The second form of metadata is custom metadata. Typically, this type of information is much more useful than the first in allowing end-users to quickly search for, find, and deploy assets from within the DAM system. The problem with this type of metadata is that, due to its being custom and specific to each asset, it needs to be attached to each file in a particular way.
Accessing, Editing, and Applying Metadata
Some organizations use machine learning and artificial intelligence (AI) models to access, edit, and apply metadata to their assets with varying degrees of success. Many more manually attach this information to assets according to their taxonomy.
Regardless of the method used to attach custom metadata to assets, taxonomies consistently grow and change for several reasons. New product lines are launched and old ones are discontinued. Acquisitions and mergers force organizations to use new terms for old processes. New channels for marketing regularly pop up.
As a result, the ability to quickly access, edit, and apply custom metadata is essential to building and maintaining a healthy DAM program. Fortunately, Microsoft Excel has several tools to help organizations like yours do just that.
Using Microsoft Excel to Empower Your DAM Program
As anyone in the business world likely knows, Excel is an extremely powerful tool. It can be used in countless ways to manipulate data and make sweeping changes. With that in mind, we’ve narrowed our list down to the five most straightforward and effective ways to leverage Excel as a DAM tool. For more help when it comes to metadata, contact Stacks today! We help organizations across all industries nail down their taxonomy and establish workflows to ensure it can be applied to their assets correctly.
1. Accessing & Visualizing Large Amounts of Metadata
There are very few DAM systems that allow users to quickly access and visualize metadata on a large- scale. Many dedicated DAM platforms have robust features for manipulating metadata on one or several assets, but being able to see and organize all the metadata across your entire library or archive is a function few tools offer.
With this in mind, spreadsheets like those in Excel are the best way to access and visualize large amounts of metadata at the same time in an organized way. To get your metadata into this format, either work with your IT team, a third-party DAM consultant like Stacks, or your DAM platform provider to export it into comma-separated values (.CSV) or Excel spreadsheet (.XSLX) format.
2. Extracting Metadata from File Names
Extracting metadata from file names is a simple but effective way of managing your digital assets. For example, you can extract information such as the date the file was created or the type of content it contains.
To extract metadata from file names using Excel, you can use the Text to Columns function. This function allows you to split text into separate columns based on a delimiter such as a space or a comma. To utilize this feature, you can use either the LEFT, MID, RIGHT, SEARCH, and LEN functions as described in this article from Microsoft or you can use the Text to Columns Wizard as described in this article from Microsoft.
In the example below, the original file name of the asset has been separated into different sections by an underscore (_). The Text to Columns function was then used to split the text into separate columns.
Once the file name is in different columns, you can use formulas to extract specific information such as dates or keywords, and format them the way you want them to appear as metadata. This means you can configure dates, separate words, change file extensions to asset types, etc. Next, you can place each type of data in its own column and map it to specific fields. We’ll discuss this process later on in this article.

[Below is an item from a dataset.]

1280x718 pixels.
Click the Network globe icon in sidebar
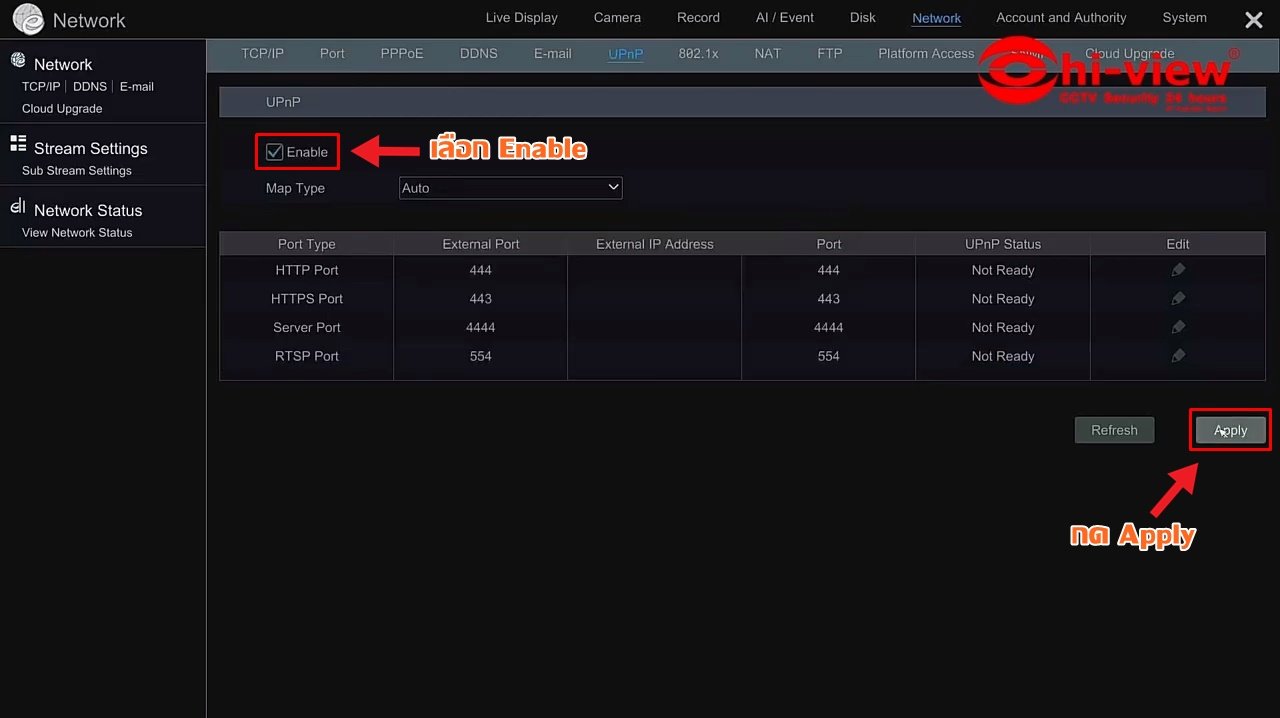(18, 62)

3. Extracting Metadata from Folder Paths
In addition to extracting metadata from file names, you can also extract metadata from folder paths. Folder paths contain valuable information about the location and organization of your digital assets, as well as custom categories that assets fit within that can help end-users refine search results. Many of the folder names within a path can be added to keywords and other metadata fields. These fields can then be used to filter assets across folders and group them together.

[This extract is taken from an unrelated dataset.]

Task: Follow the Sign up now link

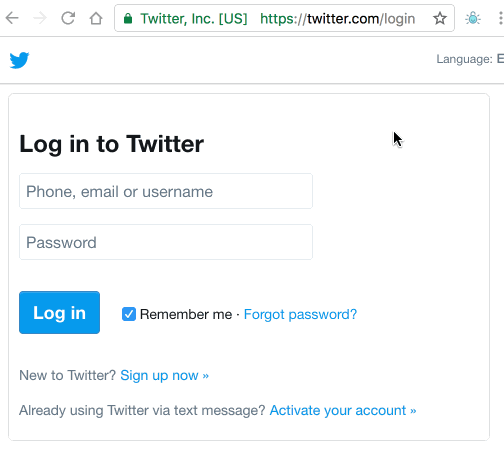Action: click(x=164, y=375)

To extract metadata from folder paths using Excel, use the Text to Columns function as you did for file names. Take a look at the example below to see how this can help you manage metadata.

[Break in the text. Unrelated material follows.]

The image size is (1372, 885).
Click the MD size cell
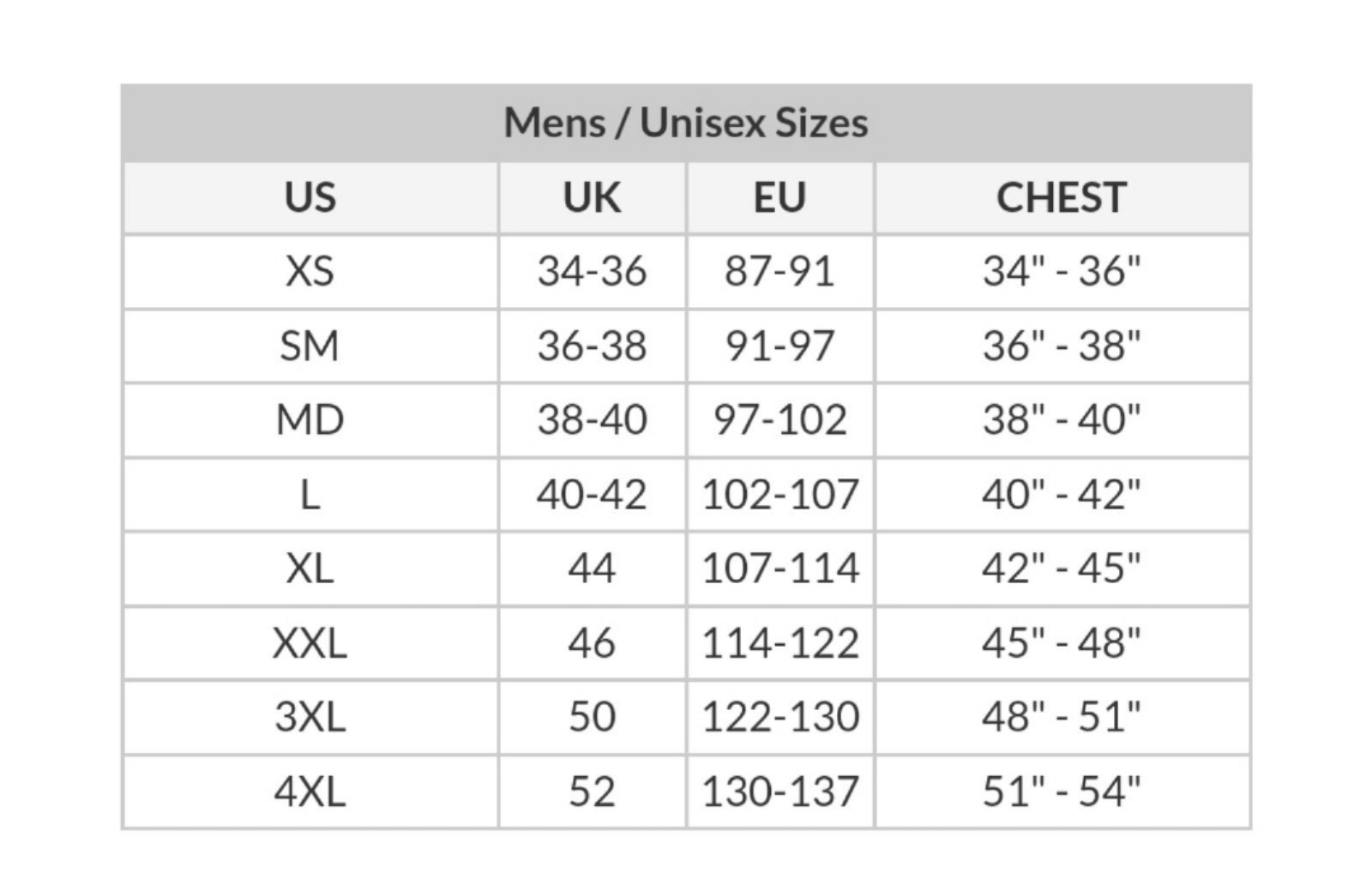click(x=310, y=420)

As you can see, once this metadata is reformatted in Excel, mapped to the proper fields, and applied to the asset, an end-user can simply search for all the graphics from 2008 rather than clicking through a folder path one folder at a time to find what they need.
4. Making Batch Edits to Metadata
Probably the most powerful feature of Excel is its ability to make large-scale changes to data quickly. This is certainly true for metadata. Sometimes specific keywords become irrelevant, out-of-date, or off-brand and no longer fit your organization’s taxonomy or search method. When this happens, removing or changing metadata across all the assets the keyword is attached to can be extremely time-consuming.
With Excel, however, this task is quick and easy. Once you’ve exported the metadata from your DAM system, you can filter, sort, find, and replace information using all the tools available in Excel. Once your changes have been made, you can then apply them to your assets using software tools, whether in-house, through your DAM platform, or through a DAM consultant like Stacks.
If you want to learn more about how Stacks can help your team apply custom metadata to your assets on a large scale, contact us today! We’re in the business of making DAM headaches disappear.
5. Mapping Metadata to Custom Fields
After separating and organizing your metadata into the different categories of information your organization uses to group and search for assets, those categories need to be mapped to specific fields using either a metadata standard such as IPTC or custom field features in your DAM platform.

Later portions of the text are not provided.